--- STORED DATA ---

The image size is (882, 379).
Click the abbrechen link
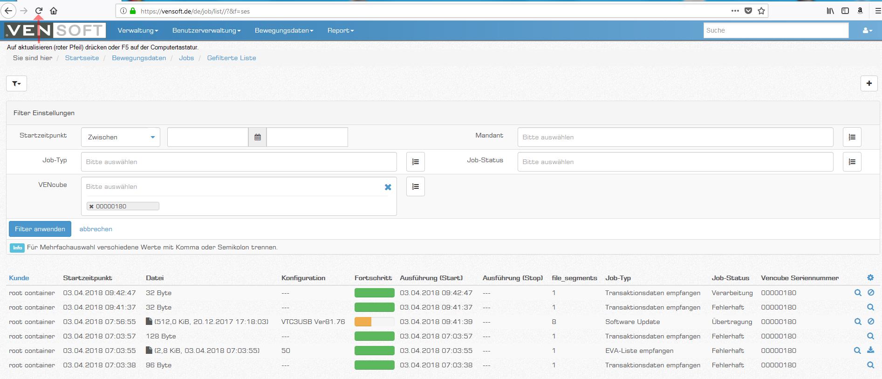(96, 229)
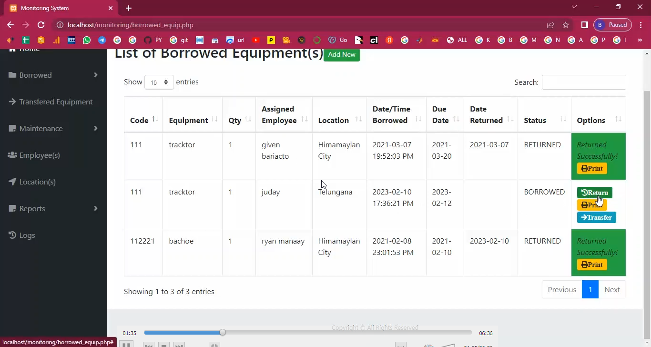Image resolution: width=651 pixels, height=347 pixels.
Task: Click the IEEE bookmark icon
Action: (x=71, y=40)
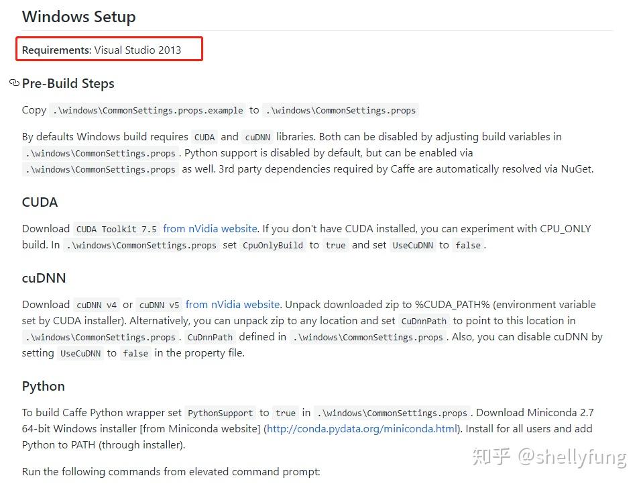Click the Zhihu @shellyfung watermark

[550, 457]
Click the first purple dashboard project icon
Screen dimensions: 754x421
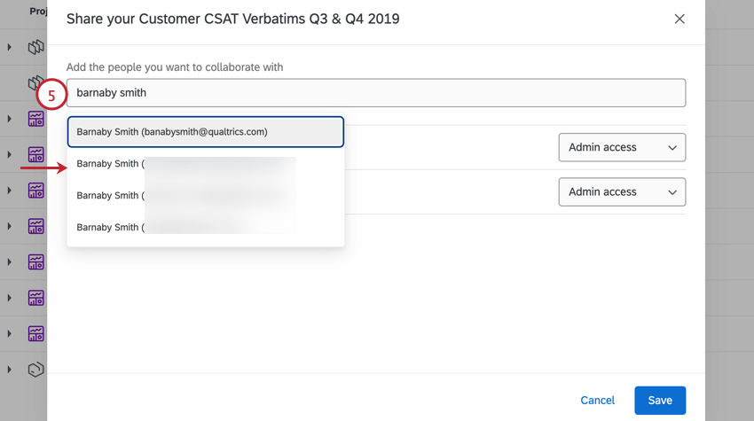tap(35, 119)
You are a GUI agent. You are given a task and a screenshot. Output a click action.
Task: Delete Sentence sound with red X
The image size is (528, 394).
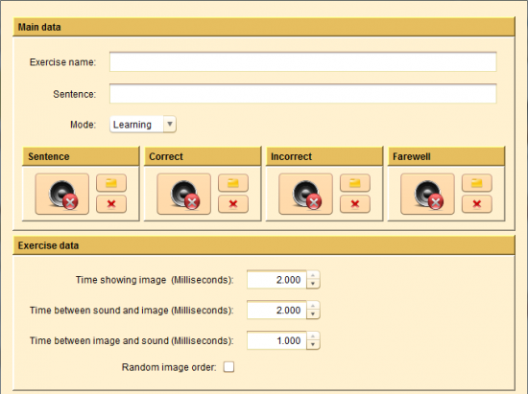tap(111, 204)
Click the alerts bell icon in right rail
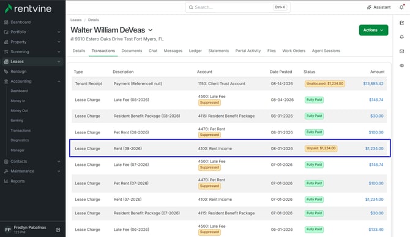 click(401, 37)
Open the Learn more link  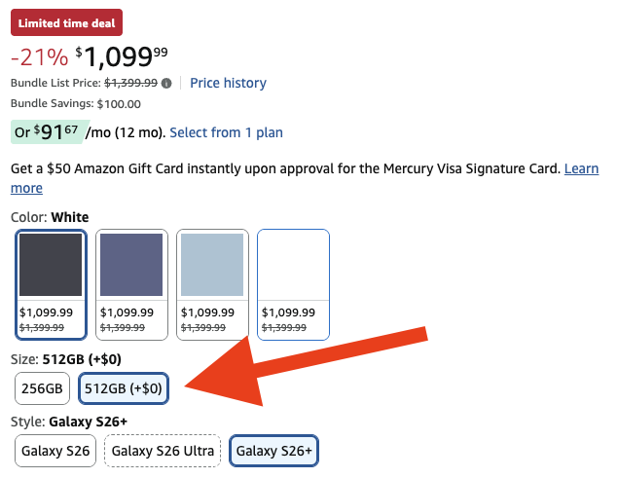point(581,168)
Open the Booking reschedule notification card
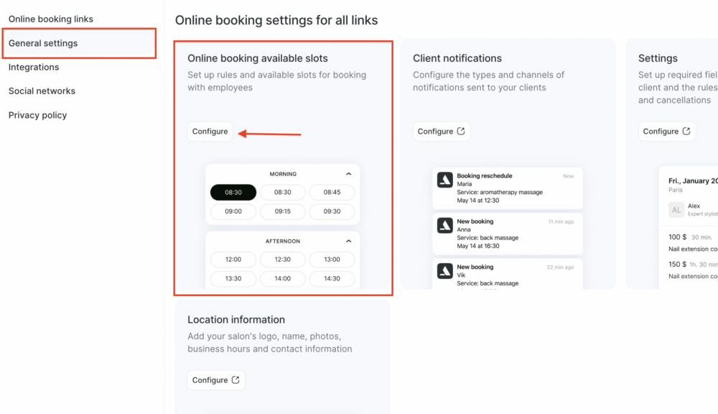 (508, 188)
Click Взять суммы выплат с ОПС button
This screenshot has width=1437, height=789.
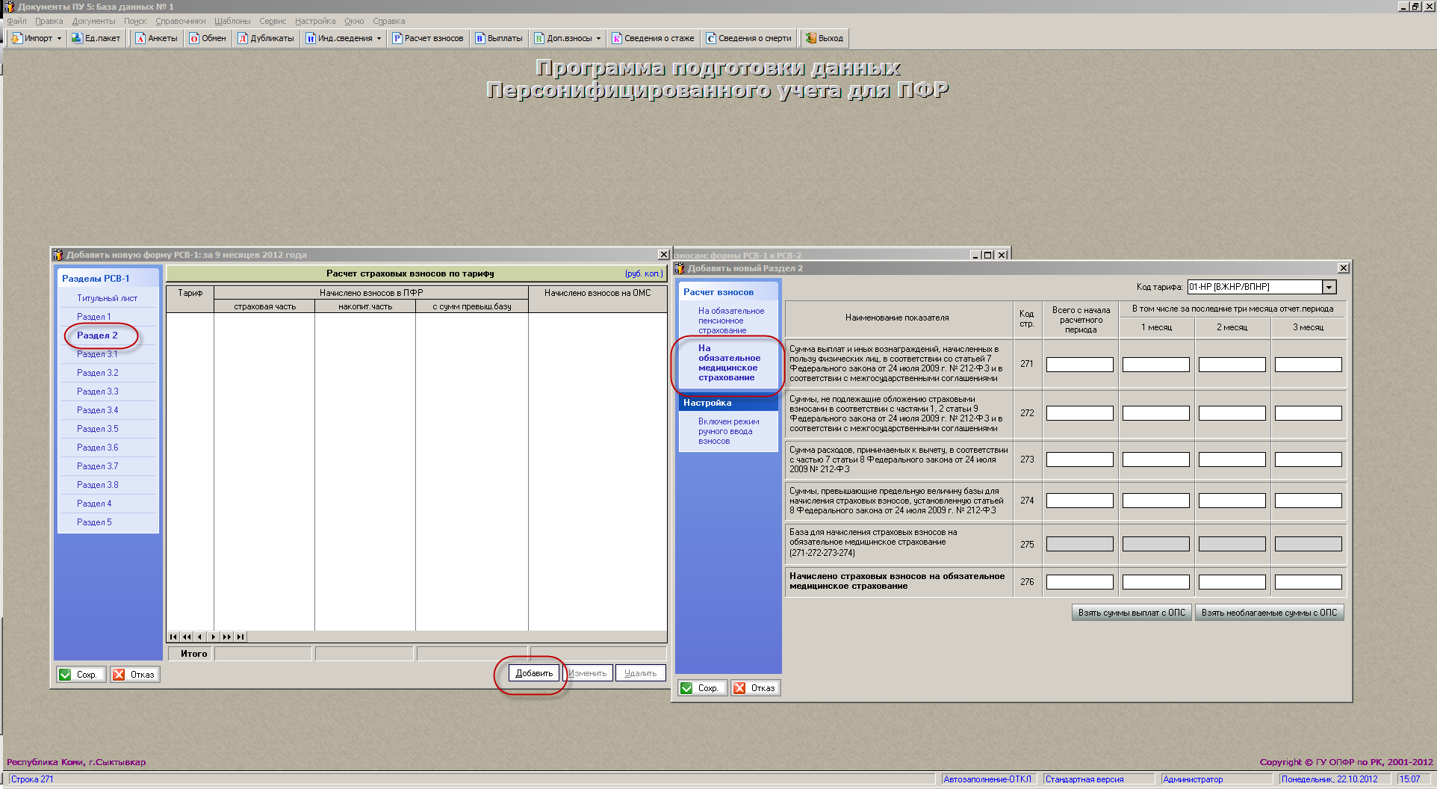click(1132, 613)
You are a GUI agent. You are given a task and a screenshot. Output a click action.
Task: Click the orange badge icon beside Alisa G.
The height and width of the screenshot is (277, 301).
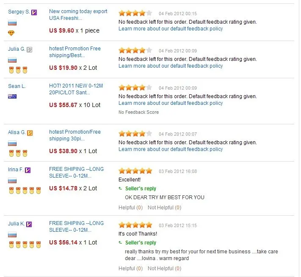point(30,133)
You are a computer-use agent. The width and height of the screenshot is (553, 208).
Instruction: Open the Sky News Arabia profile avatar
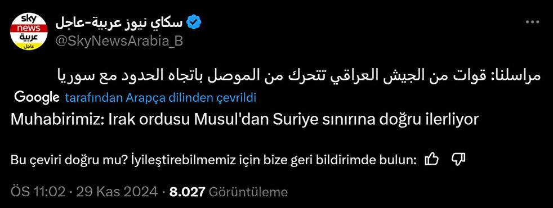(29, 31)
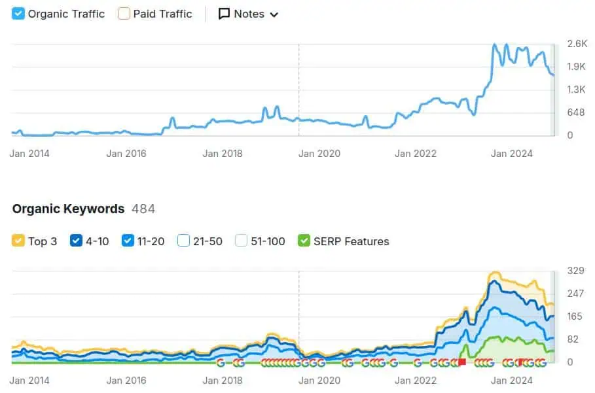Disable the 11-20 positions checkbox
The height and width of the screenshot is (393, 595).
(128, 241)
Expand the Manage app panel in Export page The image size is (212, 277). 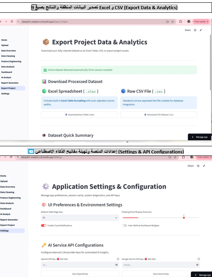click(x=200, y=137)
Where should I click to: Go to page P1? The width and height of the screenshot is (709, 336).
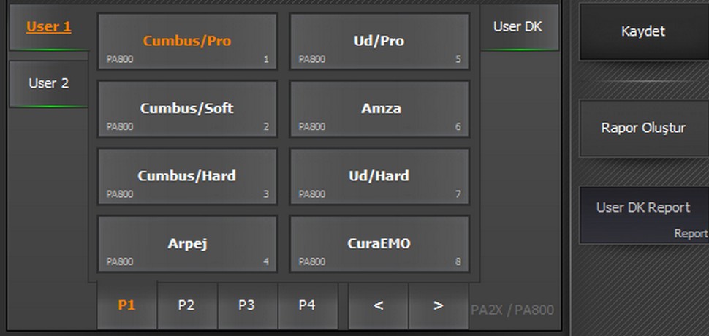(x=127, y=305)
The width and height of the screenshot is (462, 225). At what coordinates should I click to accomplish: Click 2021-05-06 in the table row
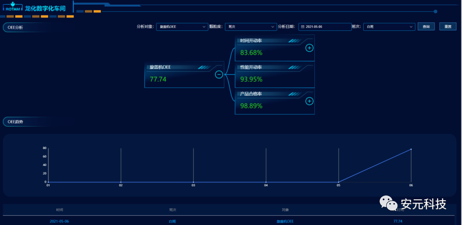click(x=59, y=221)
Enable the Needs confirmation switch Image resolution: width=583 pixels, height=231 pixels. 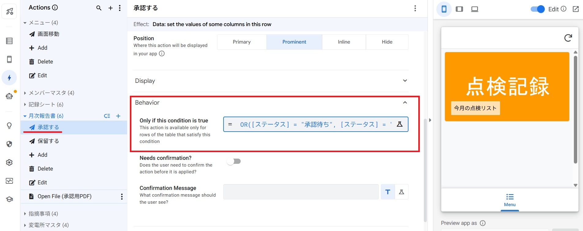pos(234,161)
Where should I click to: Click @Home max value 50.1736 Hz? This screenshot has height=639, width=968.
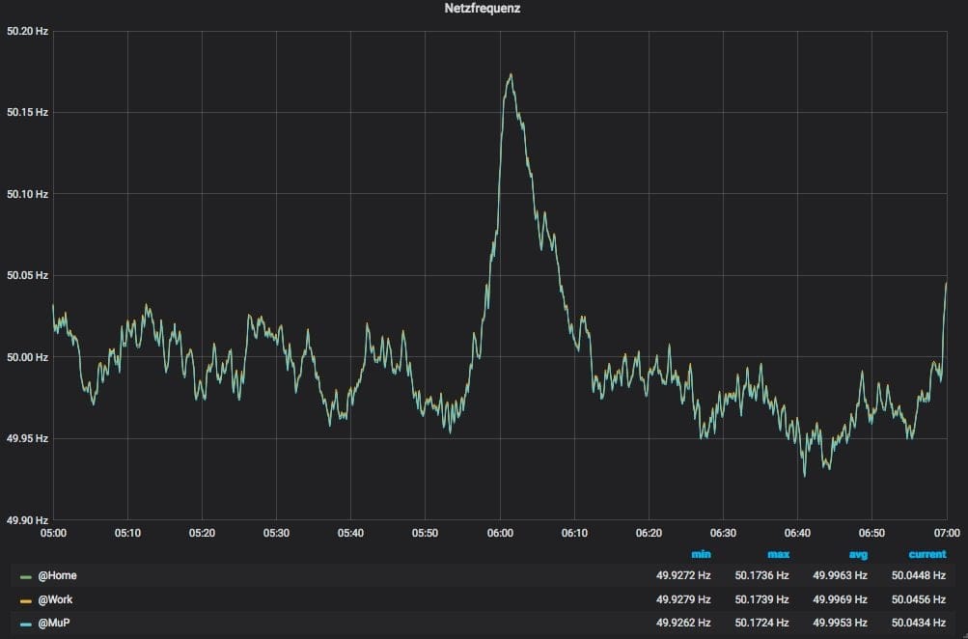(x=761, y=576)
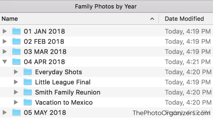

---

— EXERCISE —
Rewrite the entries starting at the line containing "Where should I click to: Click" and ending at the last entry, swapping "screenshot" for "image" and changing nothing else. Leave the pictures out.

— EXPECTED OUTPUT —
Where should I click to: Click @Home max value 50.1736 Hz? This image has height=639, width=968.
(x=761, y=576)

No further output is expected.